* [WHAT YOU WILL DO]
A. Reproduce the part of the forum thread starting with "Something else weird, I'm" and going on through "dirty against him.".
B. List every piece of advice that spun gives StillRemains in the forum thread.

* [ARTICLE]
# Bad day



## StillRemains (Aug 9, 2012)

Okay, I'm having a really bad day. First, I had a relative of his call me last night and say he was crying about wanting to come. I asked when that was and answer I got was last week. I'm guessing this was when he first left and didn't have anywhere to go and then asked to come stay at home until he found a place. 

Something else weird, I'm hearing he's been out but not drinking, which is highly unusual for him. Other little things people have told me, it's like he is doing the 180. I don't know if it's sincere or if he's just trying to keep his nose clean in the event of divorce, since he's really afraid I'm going to get a divorce attorney and play dirty against him. 

Then today, he emails me to say he needs money for cable hookup. He's acting very, very cold to me now. I know I'm not supposed to be thinking/caring what he is feeling or thinking but I am today and I'm having a hard time coping. OMG, I hate this all so much.


----------



## spun (Jul 2, 2012)

You going to think about him for a while, so get used to it. Whatever you do, DO NOT send him money for cable hook up, or anything else. He wants out of the house, so he needs to figure it out for himself.

In fact, if you have joint checking and savings accounts, you might consider taking half of whatever is in them in deposit them into you own new accounts. That is the first thing I did when I found out about my wife's affair (that and stop my paycheck from being deposited into our joint checking). They want to be on their own, well, then they finance it on their own.


----------

* [INFORMATION PROVIDED]

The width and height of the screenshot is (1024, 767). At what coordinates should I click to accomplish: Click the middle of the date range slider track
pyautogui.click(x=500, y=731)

* [TASK-BY-TASK SOLUTIONS]
A.
Something else weird, I'm hearing he's been out but not drinking, which is highly unusual for him. Other little things people have told me, it's like he is doing the 180. I don't know if it's sincere or if he's just trying to keep his nose clean in the event of divorce, since he's really afraid I'm going to get a divorce attorney and play dirty against him.

B.
- Get used to thinking about him for a while.
- Do not send him money for the cable hookup or for anything else.
- If there are joint checking and savings accounts, consider taking half of whatever is in them and depositing it into your own new accounts.